* _TASK DIRECTIONS_: Swap every "Image resolution" in the material for "Screen resolution" and write the material out again with everything else left as it is.

Stored data
---------------

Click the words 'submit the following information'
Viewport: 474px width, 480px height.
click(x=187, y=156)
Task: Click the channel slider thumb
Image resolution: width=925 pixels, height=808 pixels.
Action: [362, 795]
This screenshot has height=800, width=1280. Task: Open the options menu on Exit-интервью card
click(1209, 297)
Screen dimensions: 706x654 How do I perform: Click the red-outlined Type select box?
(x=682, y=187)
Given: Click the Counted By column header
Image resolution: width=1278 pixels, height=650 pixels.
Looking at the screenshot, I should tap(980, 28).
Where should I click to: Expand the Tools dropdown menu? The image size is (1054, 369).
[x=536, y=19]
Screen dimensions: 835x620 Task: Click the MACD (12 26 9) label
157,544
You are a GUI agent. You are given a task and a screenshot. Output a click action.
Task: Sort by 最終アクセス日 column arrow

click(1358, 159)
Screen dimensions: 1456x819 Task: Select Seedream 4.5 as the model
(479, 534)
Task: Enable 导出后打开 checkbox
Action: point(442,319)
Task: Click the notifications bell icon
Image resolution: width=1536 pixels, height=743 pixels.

---------------

* _TASK ANSWER_:
Click the words 'submit the following information'
Viewport: 474px width, 480px height.
click(x=187, y=156)
Task: Click the channel slider thumb
Screen resolution: width=925 pixels, height=808 pixels.
Action: [362, 795]
This screenshot has height=800, width=1280. Task: Open the options menu on Exit-интервью card
click(1209, 297)
Screen dimensions: 706x654 How do I perform: Click the red-outlined Type select box?
(x=682, y=187)
Given: Click the Counted By column header
Screen resolution: width=1278 pixels, height=650 pixels.
Looking at the screenshot, I should tap(980, 28).
Where should I click to: Expand the Tools dropdown menu? The image size is (1054, 369).
[x=536, y=19]
Screen dimensions: 835x620 Task: Click the MACD (12 26 9) label
157,544
You are a GUI agent. You are given a task and a screenshot. Output a click action.
Task: Sort by 最終アクセス日 column arrow

click(1358, 159)
Screen dimensions: 1456x819 Task: Select Seedream 4.5 as the model
(479, 534)
Task: Enable 导出后打开 checkbox
Action: point(442,319)
Task: Click the notifications bell icon
Screen resolution: width=1536 pixels, height=743 pixels.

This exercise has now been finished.